• **Activity**
Let the answer be the lines from the one with "You are a computer-use agent. This" to the end of the entries, copied exactly with both boundary lines kept.

• **Data provided**
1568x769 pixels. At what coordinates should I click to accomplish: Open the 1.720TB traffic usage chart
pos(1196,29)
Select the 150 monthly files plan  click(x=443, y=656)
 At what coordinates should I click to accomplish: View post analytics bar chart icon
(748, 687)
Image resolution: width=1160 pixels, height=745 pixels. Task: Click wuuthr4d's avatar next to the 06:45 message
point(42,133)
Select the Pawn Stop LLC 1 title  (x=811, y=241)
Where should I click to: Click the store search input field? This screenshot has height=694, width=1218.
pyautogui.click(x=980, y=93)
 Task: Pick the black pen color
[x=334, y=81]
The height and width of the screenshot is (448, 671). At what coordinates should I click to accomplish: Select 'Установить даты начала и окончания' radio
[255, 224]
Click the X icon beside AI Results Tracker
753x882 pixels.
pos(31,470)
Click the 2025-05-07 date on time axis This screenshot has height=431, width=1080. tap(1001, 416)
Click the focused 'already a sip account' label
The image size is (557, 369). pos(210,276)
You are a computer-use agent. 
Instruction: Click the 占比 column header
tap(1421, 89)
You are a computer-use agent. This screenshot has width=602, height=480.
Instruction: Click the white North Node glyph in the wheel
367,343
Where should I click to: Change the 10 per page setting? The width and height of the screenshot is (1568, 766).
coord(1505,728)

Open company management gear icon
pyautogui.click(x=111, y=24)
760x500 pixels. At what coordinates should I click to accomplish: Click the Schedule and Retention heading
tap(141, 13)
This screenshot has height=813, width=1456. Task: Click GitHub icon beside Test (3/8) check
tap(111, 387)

• **Response to this exercise**
You are a computer-use agent. This screenshot has width=602, height=480.
Instruction: Click the white North Node glyph in the wheel
367,343
Where should I click to: Change the 10 per page setting? The width and height of the screenshot is (1568, 766).
coord(1505,728)

Open company management gear icon
pyautogui.click(x=111, y=24)
760x500 pixels. At what coordinates should I click to accomplish: Click the Schedule and Retention heading
tap(141, 13)
This screenshot has height=813, width=1456. Task: Click GitHub icon beside Test (3/8) check
tap(111, 387)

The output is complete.